## Instructions for the task
Copy the items without any change, starting at the line that contains "Task: Select the" and running through the last line of the items. Leave the pictures out of your copy.

Raw records:

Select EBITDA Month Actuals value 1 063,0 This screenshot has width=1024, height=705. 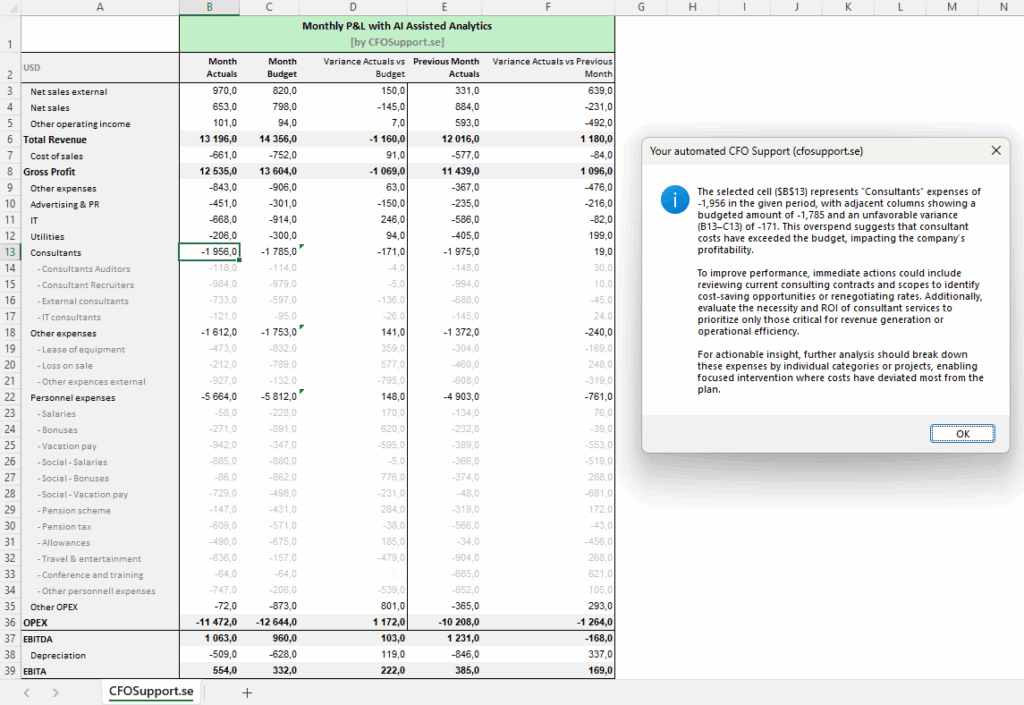209,639
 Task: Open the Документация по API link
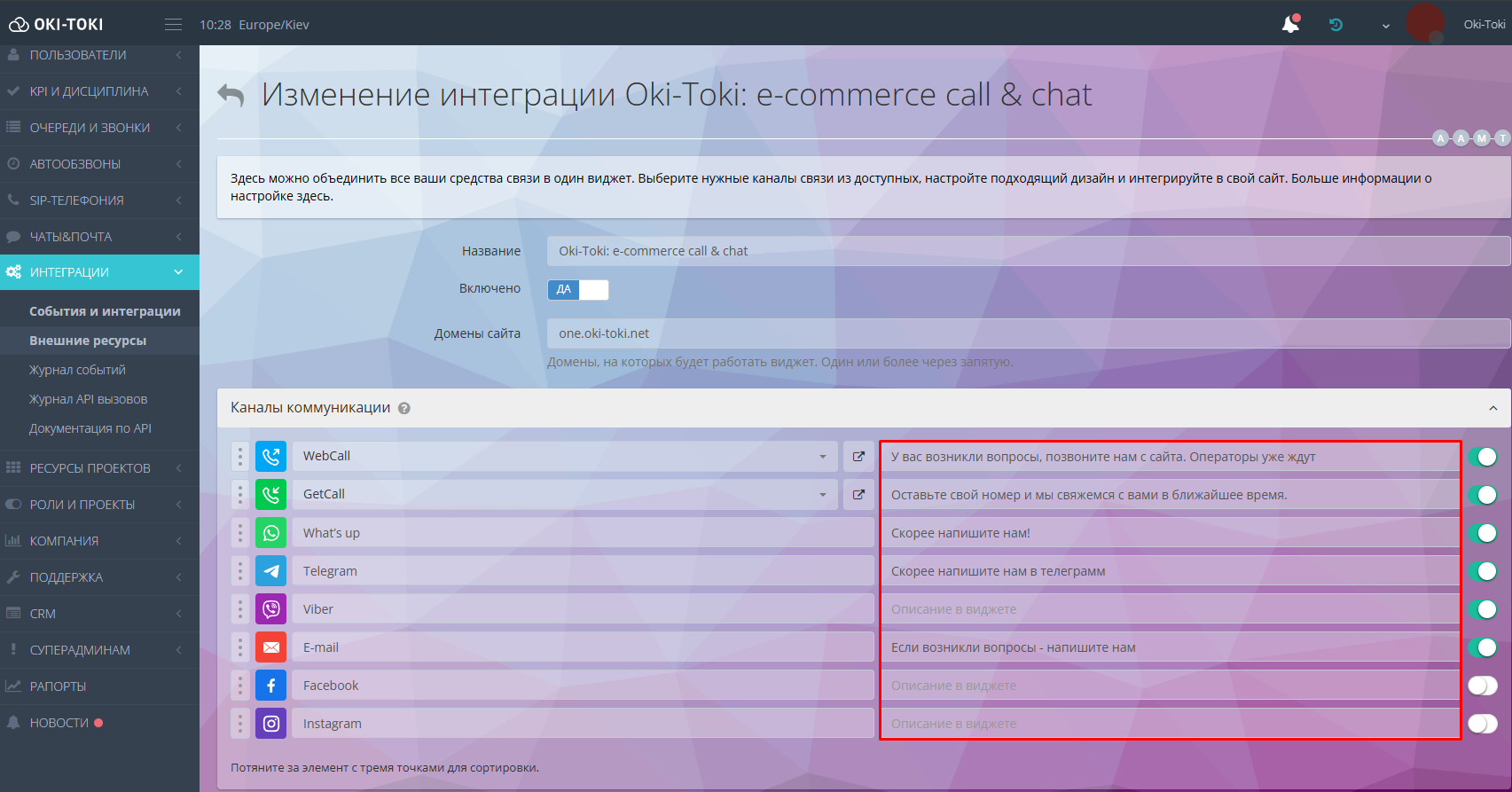tap(90, 428)
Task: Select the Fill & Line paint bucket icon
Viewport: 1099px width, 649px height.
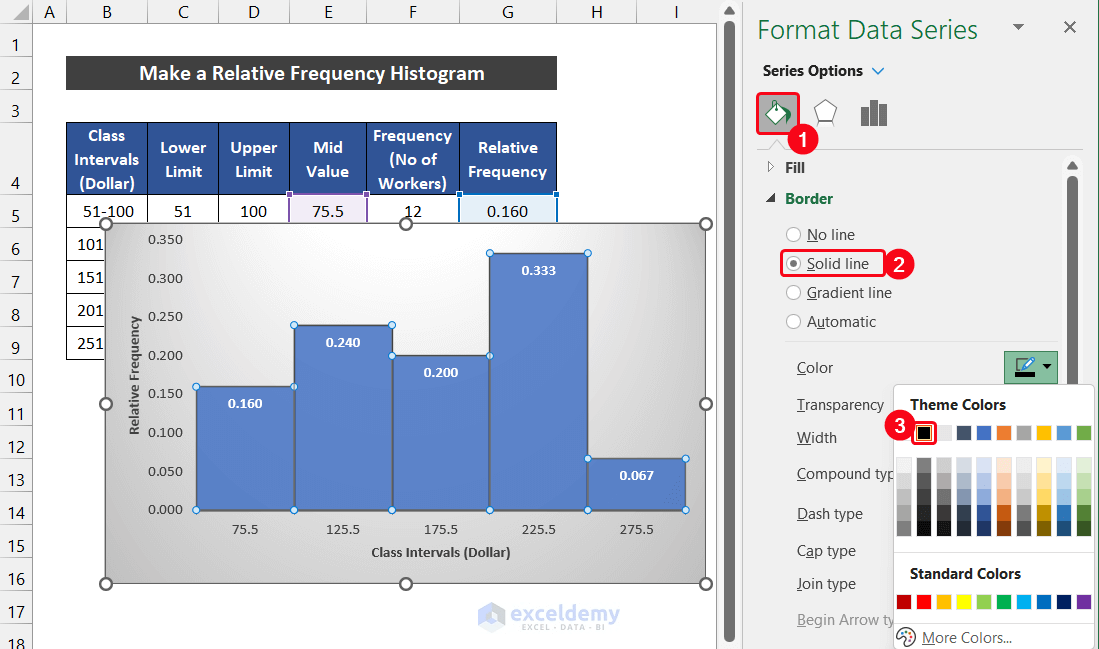Action: (x=778, y=113)
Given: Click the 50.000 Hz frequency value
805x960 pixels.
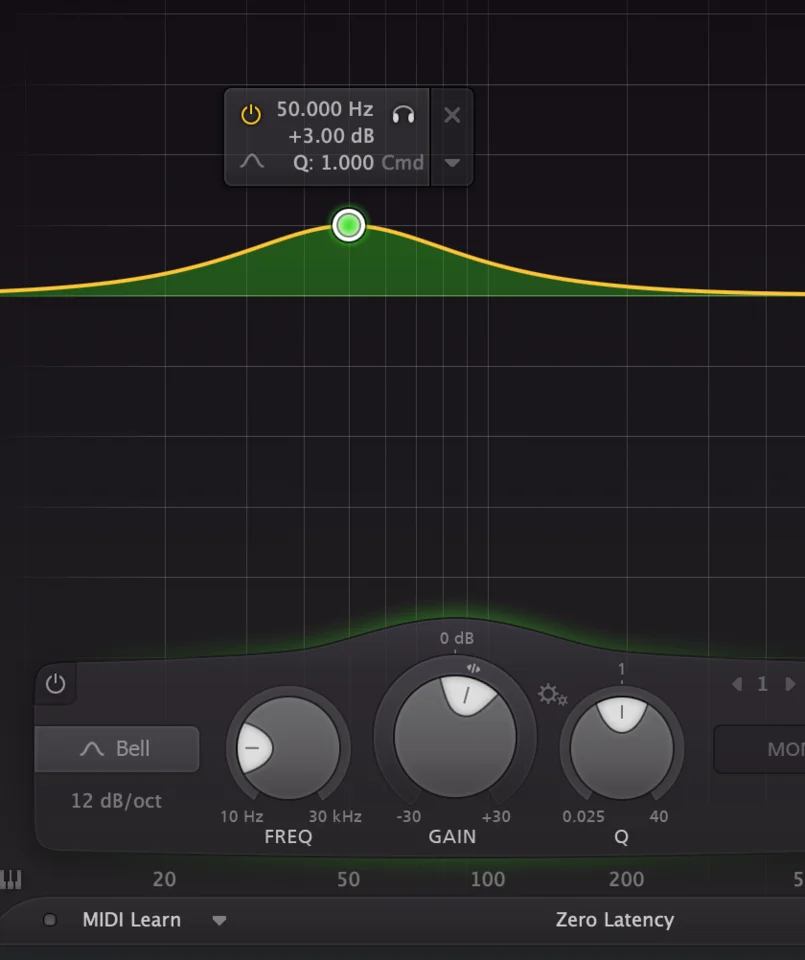Looking at the screenshot, I should pos(324,110).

## Output below
Task: Select the Fill & Line paint bucket icon
Viewport: 1099px width, 649px height.
Action: (x=778, y=113)
Given: Click the 50.000 Hz frequency value
805x960 pixels.
Looking at the screenshot, I should pos(324,110).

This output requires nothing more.